There were only 61 confirmed unprovoked attacks by sharks on humans worldwide in 2004, according to the International Shark Attack File (ISAF). Only seven people people died: including two in Australia and one each in California, Hawaii, South Africa, and Brazil. (The location of the remaining fatality was not specified.)

OW TO AVOID AN ATTACK

Stay away from the mouths of rivers after heavy rains, when freshwater fishes and other animals are swept out to sea.

Swim clear of fishing boats. They often trail fish remains and blood, which can draw sharks.

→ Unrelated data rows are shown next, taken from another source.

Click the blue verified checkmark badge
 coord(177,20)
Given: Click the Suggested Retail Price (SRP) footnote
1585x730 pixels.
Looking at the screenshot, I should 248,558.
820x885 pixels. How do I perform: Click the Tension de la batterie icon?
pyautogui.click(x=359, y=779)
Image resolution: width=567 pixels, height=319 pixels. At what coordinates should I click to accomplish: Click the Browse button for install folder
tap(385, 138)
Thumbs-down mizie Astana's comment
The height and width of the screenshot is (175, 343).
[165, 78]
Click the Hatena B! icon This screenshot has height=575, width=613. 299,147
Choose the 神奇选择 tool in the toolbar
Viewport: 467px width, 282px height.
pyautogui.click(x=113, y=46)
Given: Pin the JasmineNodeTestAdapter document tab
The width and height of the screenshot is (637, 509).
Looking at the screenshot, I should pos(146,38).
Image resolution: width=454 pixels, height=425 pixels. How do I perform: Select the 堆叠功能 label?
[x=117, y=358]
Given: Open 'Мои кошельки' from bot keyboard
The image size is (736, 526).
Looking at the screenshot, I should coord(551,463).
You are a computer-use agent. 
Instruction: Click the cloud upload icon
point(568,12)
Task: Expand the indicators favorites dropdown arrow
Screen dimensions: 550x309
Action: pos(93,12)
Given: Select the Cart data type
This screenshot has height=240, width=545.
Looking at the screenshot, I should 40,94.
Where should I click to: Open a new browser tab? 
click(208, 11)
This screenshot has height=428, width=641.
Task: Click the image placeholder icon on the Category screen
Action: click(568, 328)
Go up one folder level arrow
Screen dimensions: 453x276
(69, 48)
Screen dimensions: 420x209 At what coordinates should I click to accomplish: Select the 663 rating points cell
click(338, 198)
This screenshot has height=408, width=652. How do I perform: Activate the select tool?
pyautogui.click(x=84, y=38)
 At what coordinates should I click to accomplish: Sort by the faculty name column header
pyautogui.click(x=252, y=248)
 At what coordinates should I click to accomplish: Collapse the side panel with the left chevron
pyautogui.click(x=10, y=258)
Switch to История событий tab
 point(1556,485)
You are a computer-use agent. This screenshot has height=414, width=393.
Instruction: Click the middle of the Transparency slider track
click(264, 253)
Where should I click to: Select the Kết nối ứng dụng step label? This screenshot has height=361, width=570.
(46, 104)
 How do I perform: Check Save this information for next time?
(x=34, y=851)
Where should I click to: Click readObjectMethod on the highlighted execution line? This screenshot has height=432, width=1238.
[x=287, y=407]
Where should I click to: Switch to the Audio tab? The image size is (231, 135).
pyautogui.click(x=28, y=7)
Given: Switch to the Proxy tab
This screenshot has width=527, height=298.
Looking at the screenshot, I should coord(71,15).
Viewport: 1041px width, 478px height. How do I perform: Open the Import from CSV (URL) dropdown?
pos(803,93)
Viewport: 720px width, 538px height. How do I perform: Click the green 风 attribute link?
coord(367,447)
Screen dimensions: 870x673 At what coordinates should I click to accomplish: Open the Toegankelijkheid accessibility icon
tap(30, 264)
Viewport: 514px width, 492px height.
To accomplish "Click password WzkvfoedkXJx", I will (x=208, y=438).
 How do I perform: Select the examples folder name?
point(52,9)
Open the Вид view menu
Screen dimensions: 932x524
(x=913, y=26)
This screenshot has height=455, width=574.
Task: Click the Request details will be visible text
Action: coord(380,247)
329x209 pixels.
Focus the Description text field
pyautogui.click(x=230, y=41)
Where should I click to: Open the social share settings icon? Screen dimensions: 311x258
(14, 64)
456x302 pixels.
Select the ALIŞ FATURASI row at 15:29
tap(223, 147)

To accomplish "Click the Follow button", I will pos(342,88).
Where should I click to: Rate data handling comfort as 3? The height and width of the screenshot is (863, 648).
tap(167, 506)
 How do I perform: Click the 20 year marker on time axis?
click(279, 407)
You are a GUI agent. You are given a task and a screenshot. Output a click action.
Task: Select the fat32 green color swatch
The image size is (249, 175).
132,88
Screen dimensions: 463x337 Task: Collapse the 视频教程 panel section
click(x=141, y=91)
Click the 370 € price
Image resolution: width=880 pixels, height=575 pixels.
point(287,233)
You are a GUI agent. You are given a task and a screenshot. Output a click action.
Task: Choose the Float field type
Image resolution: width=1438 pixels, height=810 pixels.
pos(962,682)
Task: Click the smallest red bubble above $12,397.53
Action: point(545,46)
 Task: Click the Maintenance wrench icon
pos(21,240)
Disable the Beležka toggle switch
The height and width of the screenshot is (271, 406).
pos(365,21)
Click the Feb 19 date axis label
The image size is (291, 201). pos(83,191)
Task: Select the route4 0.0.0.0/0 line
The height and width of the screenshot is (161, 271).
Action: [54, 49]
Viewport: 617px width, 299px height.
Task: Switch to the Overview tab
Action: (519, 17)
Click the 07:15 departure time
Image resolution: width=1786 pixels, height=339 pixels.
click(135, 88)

If you're bleeding, including menstruating, stay on the beach. Sharks can smell and taste even the smallest amount of blood from over a mile (1.6 kilometers) away and trace it back to its source.

If you cut or injure yourself in the water, get out! Do not stay in the water with blood around you.

Stay out of the water if fish blood or baitfish are present. In other words, steer clear of fishers.

Avoid large groups of fish, seals, or sea lions. They all are prominent on the shark's menu.

Stay away if you see large groups of dolphins and seabirds. They are attracted to the same food sharks eat. And don't make the mistake of thinking that if dolphins are present, there won't be any sharks around. Dolphins can be prey for large sharks.

Avoid murky waters, harbor entrances, channels, and steep drop-offs. These areas are frequented by sharks.

Do not wear high-contrast clothing (orange and yellow are said to be risky colors) or shiny jewelry (which may appear to be like fish scales). Sharks see contrast very well.

Refrain from excessive splashing. Keep pets, which swim erratically, out of the water. Sharks are attracted to such activity.

Leave the water quickly and calmly if a shark is sighted. Do not provoke, harass, or entice a shark, even a small one.

If fish or turtles start to behave erratically, leave the water. They may be behaving like that because there is a shark in the area.

If you feel something brush up against you, get out of the water to make sure that you have not been bitten. There have been reports that shark-bite victims often do not feel any pain.

Swim, surf, or dive with other people. Sharks most often attack individuals.

Don't wander too far from shore. Doing so isolates you and places you away from assistance.

If you are diving and are approached by a shark, stay as still as possible. If you are carrying fish or other catches, release the catch and quietly leave the area.